Mr. Murtikar’s journey as an artist can be viewed as a continuous exploration of the moods of his native city of Benares. For the present exhibition he brought multiple watercolour landscapes of that ‘eternal city’ steeped in tradition with its characteristic and unforgettable ghats and boats, numerous temples and palaces. His paintings are mostly done on the spot.

On May 30, 2017, the exhibition of paintings by the Benares-based artist Mr. Vijay Murtikar opened at the International Roerich Memorial Trust (IRMT), Naggar. The exhibition was inaugurated by Mrs. Larisa Surgina, Russian Curator, IRMT.

It is Mr. Murtikar’s second exhibition in the IRMT and the artist brought a number of new works largely in the same genres and techniques. Mr. Murtikar continues to work on the image of the endearing Ganesha, his most favourite deity. In the exhibition, he displayed his multiple pictures of Ganesha, whom he is never tired of painting in various postures, moods and surroundings. His latest series on the subject is in white crayons on black paper showing Ganesha with remarkable 3D effect: playing sitar, drum and santoor; performing the evening ritual on the bank of the Ganges, etc.
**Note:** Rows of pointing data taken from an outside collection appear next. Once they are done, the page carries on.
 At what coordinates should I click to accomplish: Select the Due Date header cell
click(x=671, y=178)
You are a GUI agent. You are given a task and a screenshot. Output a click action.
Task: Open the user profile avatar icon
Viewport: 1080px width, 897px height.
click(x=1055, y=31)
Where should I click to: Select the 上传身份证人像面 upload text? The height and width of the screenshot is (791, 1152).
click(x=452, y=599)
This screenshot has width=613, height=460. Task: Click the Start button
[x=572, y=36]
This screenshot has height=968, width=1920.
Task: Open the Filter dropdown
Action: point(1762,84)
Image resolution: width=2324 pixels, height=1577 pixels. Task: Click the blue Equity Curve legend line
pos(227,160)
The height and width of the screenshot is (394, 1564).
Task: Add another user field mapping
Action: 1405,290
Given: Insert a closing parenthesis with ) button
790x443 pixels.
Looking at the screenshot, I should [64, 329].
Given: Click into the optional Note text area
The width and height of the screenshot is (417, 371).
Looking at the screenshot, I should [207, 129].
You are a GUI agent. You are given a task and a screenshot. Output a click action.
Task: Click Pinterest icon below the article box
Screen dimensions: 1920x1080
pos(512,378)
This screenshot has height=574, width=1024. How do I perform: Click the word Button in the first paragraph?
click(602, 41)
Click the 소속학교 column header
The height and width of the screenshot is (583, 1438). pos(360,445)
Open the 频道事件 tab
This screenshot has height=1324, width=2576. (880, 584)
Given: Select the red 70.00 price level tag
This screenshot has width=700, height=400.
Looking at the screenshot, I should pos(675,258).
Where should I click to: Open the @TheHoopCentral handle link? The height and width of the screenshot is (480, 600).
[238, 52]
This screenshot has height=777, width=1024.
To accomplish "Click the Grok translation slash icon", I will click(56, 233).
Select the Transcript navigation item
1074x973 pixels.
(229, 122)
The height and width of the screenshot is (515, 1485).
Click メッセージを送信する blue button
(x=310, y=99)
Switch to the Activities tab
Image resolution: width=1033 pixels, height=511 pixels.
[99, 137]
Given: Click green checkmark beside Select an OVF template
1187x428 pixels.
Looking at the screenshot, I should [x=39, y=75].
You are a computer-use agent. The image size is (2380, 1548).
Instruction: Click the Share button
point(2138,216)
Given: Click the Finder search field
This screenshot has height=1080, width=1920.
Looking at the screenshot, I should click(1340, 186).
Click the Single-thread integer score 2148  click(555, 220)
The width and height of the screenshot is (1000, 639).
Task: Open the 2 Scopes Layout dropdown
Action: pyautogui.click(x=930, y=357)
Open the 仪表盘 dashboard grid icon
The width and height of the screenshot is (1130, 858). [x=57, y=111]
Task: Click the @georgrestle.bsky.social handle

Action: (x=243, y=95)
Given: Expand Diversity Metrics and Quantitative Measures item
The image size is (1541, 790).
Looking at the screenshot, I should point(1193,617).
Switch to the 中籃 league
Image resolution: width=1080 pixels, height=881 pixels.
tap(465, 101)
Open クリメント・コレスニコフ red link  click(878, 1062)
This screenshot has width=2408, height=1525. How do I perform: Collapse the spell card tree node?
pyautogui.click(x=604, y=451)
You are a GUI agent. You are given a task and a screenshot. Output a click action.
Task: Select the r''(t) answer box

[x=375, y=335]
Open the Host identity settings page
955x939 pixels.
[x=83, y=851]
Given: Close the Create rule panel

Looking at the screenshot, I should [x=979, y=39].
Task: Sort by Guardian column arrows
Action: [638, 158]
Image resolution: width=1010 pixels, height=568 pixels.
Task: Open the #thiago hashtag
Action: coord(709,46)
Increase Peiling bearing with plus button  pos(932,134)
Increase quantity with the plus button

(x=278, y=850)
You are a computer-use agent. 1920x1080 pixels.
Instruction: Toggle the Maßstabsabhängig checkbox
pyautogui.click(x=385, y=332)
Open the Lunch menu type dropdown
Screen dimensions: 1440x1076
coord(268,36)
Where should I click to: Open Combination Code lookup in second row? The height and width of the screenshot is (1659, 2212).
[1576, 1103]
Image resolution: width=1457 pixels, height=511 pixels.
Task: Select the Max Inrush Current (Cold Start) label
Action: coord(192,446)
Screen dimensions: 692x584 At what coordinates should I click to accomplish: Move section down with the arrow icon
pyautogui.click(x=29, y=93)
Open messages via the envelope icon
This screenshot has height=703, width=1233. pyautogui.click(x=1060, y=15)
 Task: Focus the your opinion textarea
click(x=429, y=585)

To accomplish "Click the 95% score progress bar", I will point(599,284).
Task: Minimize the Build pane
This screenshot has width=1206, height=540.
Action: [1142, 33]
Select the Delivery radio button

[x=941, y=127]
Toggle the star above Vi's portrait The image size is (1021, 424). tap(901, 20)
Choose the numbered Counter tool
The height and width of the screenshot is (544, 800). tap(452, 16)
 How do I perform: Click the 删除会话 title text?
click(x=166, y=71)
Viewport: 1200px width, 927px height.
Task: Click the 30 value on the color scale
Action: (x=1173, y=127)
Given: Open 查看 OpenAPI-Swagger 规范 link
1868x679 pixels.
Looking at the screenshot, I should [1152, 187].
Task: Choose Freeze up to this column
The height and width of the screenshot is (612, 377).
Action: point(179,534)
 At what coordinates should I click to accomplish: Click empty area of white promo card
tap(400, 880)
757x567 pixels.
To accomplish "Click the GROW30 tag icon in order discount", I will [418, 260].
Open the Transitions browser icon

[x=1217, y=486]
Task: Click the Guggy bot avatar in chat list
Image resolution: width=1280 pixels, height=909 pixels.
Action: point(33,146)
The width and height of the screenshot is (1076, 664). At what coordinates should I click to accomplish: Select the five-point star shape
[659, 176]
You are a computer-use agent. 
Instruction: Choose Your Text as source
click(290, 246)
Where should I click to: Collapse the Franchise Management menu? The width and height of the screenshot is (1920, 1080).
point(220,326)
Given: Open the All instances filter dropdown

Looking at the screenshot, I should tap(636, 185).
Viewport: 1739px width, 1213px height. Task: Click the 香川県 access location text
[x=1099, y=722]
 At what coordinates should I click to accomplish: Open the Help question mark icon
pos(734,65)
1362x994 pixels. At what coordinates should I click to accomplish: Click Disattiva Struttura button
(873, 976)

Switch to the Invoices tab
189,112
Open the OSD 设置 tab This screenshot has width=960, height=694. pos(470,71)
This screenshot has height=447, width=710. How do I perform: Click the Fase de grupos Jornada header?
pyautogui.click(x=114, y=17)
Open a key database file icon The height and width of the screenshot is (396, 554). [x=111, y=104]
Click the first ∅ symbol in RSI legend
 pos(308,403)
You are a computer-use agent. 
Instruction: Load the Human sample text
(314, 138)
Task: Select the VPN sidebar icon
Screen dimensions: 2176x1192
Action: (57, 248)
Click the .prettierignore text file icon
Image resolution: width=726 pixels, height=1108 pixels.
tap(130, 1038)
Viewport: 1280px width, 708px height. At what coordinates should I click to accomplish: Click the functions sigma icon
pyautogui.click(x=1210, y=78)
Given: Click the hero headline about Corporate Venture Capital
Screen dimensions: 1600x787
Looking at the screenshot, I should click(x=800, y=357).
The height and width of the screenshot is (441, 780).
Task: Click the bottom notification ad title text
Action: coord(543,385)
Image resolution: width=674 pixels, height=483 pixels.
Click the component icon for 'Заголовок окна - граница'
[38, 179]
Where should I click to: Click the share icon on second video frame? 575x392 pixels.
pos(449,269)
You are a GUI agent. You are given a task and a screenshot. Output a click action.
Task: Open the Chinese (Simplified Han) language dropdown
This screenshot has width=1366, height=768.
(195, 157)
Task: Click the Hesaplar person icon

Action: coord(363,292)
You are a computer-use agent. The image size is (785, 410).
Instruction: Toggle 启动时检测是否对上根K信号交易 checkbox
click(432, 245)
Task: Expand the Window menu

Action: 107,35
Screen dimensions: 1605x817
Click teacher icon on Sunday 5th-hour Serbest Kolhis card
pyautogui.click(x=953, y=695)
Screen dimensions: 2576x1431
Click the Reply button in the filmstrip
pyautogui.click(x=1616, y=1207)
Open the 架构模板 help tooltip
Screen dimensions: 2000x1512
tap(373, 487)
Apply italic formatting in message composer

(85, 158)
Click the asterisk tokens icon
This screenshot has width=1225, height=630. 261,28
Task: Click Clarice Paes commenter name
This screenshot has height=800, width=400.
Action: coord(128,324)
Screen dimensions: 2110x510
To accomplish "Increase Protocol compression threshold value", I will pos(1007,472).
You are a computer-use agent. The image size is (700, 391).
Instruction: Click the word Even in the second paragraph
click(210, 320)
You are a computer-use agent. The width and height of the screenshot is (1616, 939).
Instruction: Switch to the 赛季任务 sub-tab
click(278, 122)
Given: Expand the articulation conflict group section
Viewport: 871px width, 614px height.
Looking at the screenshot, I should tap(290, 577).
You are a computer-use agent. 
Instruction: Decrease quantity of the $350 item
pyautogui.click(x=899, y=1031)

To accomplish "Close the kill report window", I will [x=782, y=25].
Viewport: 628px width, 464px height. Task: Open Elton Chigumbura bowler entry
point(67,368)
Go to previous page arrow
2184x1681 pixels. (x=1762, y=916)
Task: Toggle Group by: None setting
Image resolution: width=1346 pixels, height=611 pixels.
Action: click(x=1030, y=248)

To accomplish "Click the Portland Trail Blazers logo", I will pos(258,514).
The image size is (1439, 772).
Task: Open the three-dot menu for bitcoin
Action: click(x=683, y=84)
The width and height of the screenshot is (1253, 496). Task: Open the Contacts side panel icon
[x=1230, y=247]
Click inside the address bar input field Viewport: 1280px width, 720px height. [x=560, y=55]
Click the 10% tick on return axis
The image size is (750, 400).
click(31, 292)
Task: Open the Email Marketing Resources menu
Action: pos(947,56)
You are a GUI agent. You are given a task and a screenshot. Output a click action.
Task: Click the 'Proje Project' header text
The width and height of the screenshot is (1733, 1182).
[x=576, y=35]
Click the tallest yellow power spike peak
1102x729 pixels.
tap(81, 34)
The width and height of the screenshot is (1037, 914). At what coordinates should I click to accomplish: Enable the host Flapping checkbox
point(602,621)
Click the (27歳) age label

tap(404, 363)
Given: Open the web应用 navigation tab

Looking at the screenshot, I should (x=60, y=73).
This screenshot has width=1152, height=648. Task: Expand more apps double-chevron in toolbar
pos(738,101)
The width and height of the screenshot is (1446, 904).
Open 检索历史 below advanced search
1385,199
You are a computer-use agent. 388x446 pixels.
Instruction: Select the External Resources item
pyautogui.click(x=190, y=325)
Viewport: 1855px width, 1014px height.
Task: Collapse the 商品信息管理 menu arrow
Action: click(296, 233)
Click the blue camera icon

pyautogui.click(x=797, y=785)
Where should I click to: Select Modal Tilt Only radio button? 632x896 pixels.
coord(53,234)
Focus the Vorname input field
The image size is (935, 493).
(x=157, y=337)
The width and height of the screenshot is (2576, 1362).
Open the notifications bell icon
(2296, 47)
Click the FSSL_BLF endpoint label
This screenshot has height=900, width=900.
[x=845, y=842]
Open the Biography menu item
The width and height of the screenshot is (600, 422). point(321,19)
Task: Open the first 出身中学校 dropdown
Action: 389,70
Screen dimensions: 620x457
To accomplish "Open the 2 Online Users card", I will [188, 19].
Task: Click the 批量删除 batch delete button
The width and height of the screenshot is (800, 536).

Each work took Murtikar less than a minute to make – the skill he aptly demonstrated at the opening of the exhibition when he sketched Ganesha in just above 30 seconds (the feat that caused the excited applauds of those present).

Closely allied with it is Mr. Murtikar’s new series of portraits of the sadhus of Benares. Old and wise as the city they live in, these holy men have long since become the landmark of Benares. The artist says he paints them and learns from them at the same time.

Mr. Murtikar also displayed his miniature stone carvings that can fit on the tip of one’s finger: figures of the Buddha, tiny elephants, owls, tortoises, etc.

The exhibition will remain on view till June 3, 2017.

To depict a particular place and bring out its inner beauty the artist attempts to penetrate into its very soul: he spends long time there, mingles with the people frequenting it, observes chiaroscuro and the ever changing play of colours, and thoroughly studies its environment. As a result, his representations of Benares are faithful and full of relevant detail, which could be seen on the example of his new series of oil studies based on entirely on the ghats – the series done from boat to get a better view.